Monday, February 25, 2019

Industry Practices and Tools - Part 2




Code Quality


Code quality can translate into how useful and maintainable your code is: high-quality code can be re-used and re-developed; low-quality code doesn’t last.

Impact of Quality code
  • Clarity
  • Maintainable
  • Documented
  • Refactored
  • Well-tested
  • Extensible
  • Efficiency

There are many aspects of code quality that are worth improving.






   The quality of the code can be measured by different aspects.


• Weighted Micro Function Points - One of the newer models(2009) which adjusts function points using weights derived from program flow complexity, operand and operator vocabulary, object usage, and algorithmic intricacy. 

• Halstead Complexity Measures   Introduced by Maurice Howard Halstead in 1977 as part of his treatise on establishing an empirical science of software development. Halstead made the observation that metrics of the software should reflect the implementation or expression of algorithms in different languages, but be independent of their execution on a specific platform. These metrics are therefore computed statically from the code.

• Cyclomatic Complexity - This is a source code complexity measurement that is being correlated to a number of coding errors. It is calculated by developing a Control Flow Graph of the code that measures the number of linearly-independent paths through a program module.
Lower the Program's cyclomatic complexity, lower the risk to modify and easier to understand. It can be represented using the below formula:
Cyclomatic complexity = E - N + 2*P 
where,
  E = number of edges in the flow graph.
  N = number of nodes in the flow graph.
  P = number of nodes that have exit points

• Lines of codeSource lines of code (SLOC), also known as lines of code (LOC), is a software metric used to measure the size of a computer program by counting the number of lines in the text of the program's source code.



• Lines of code per method It starts at the method or function level. In Code Complete, Steve McConnell says that the theoretical best maximum limit for a method or function is the number of lines that can fit on one screen (i.e., that a developer can see at one time).
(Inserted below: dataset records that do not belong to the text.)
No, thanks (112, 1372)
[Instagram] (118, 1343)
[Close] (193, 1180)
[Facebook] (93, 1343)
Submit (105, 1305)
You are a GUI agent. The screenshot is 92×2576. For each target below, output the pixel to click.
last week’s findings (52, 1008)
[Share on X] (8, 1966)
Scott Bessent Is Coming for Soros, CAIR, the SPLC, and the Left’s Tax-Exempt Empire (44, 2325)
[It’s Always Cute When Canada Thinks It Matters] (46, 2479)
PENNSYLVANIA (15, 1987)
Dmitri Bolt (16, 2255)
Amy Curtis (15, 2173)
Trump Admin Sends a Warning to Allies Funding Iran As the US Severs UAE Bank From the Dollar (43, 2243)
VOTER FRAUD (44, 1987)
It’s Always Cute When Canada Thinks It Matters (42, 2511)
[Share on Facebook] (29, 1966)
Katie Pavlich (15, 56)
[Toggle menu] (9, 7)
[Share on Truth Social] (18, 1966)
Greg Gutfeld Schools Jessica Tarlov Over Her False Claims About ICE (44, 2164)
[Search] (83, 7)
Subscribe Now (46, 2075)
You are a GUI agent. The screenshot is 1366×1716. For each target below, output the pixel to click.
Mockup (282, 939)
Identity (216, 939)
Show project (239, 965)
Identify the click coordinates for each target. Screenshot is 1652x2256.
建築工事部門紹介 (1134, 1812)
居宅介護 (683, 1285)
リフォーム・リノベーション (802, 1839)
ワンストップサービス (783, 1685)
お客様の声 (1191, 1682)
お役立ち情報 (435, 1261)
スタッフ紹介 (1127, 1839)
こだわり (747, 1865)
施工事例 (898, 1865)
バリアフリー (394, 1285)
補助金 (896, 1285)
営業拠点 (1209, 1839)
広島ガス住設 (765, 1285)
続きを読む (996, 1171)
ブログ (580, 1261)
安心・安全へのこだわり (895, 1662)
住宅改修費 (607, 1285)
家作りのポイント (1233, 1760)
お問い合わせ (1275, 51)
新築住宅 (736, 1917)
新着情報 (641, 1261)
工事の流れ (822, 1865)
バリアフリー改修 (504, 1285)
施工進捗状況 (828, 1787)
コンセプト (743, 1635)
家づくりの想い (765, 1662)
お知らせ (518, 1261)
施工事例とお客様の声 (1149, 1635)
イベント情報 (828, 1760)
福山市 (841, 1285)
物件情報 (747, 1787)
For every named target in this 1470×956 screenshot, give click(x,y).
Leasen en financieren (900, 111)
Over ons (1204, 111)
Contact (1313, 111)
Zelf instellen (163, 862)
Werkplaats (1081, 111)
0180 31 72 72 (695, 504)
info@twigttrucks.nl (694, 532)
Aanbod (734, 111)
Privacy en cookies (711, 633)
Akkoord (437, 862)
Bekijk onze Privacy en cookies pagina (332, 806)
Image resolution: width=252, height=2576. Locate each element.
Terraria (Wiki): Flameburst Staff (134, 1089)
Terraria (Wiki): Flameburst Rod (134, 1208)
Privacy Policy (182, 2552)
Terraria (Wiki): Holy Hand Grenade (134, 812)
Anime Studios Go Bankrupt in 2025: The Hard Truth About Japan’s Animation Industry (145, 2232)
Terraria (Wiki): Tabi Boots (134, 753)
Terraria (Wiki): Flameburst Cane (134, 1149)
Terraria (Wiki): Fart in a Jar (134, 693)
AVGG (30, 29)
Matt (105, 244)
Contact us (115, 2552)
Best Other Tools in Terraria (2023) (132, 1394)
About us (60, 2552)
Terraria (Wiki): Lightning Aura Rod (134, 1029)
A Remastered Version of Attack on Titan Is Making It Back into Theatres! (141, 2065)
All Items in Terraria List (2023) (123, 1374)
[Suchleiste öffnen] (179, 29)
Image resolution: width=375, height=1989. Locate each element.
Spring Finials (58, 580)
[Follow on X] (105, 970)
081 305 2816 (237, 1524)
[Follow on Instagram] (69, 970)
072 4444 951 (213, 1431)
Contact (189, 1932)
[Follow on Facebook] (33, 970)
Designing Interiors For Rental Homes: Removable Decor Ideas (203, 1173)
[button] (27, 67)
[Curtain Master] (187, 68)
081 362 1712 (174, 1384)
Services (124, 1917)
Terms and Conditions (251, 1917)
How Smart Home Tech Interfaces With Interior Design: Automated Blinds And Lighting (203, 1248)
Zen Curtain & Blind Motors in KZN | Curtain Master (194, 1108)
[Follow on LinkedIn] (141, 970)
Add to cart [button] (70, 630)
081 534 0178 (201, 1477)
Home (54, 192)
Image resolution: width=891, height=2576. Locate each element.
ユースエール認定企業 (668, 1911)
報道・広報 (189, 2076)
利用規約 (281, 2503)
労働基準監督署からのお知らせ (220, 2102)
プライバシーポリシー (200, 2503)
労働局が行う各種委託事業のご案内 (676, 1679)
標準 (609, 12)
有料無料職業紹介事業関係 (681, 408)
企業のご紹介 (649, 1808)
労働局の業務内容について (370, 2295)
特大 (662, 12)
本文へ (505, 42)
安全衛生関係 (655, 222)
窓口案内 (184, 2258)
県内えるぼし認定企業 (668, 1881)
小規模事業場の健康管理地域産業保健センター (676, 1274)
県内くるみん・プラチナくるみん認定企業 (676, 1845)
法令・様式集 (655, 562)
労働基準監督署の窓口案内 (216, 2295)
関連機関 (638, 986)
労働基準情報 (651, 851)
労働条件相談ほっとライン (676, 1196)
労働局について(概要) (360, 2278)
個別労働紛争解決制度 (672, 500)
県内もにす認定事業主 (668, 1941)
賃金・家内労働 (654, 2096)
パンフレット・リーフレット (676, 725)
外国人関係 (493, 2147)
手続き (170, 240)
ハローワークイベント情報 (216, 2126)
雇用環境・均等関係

Why do we want to measure software 

quality?

There are many reasons to why we want to measure quality. Some developers like to use metrics to identify areas of the code that could be improved. Others use metric as a quality gate; if the code doesn't satisfy a certain "quality" criteria, the build fails.
Managers may have different reasons to why they want to measure quality. Although they may say otherwise, the most common reasons to why they want software quality to be measured are:
  • Lack of trust.
  • Fear of being responsible for things they don't understand.
  • Find other people to blame in case something goes wrong.
  • Try to find a justification for the general dissatisfaction among the people building or using the software.
  • Show they are in control.
  • Cover their backside, showing that they are doing something to control quality (ticking a box).
  • Annual targets and bonuses (normally associated to the percentage of test coverage).
With the exception of a few developers and academics, the people that are keener to find a way to measure software quality are the ones that don't write software on a daily basis. Many of them don't even understand how some of the metrics are calculated, but they want a way to control what they don't understand. How many times have we heard stories about managers who force their teams to keep test coverage above a certain percentage? Do they really know what it means? Would they be able to help the teams to achieve that? Can they distinguish good tests from bad tests?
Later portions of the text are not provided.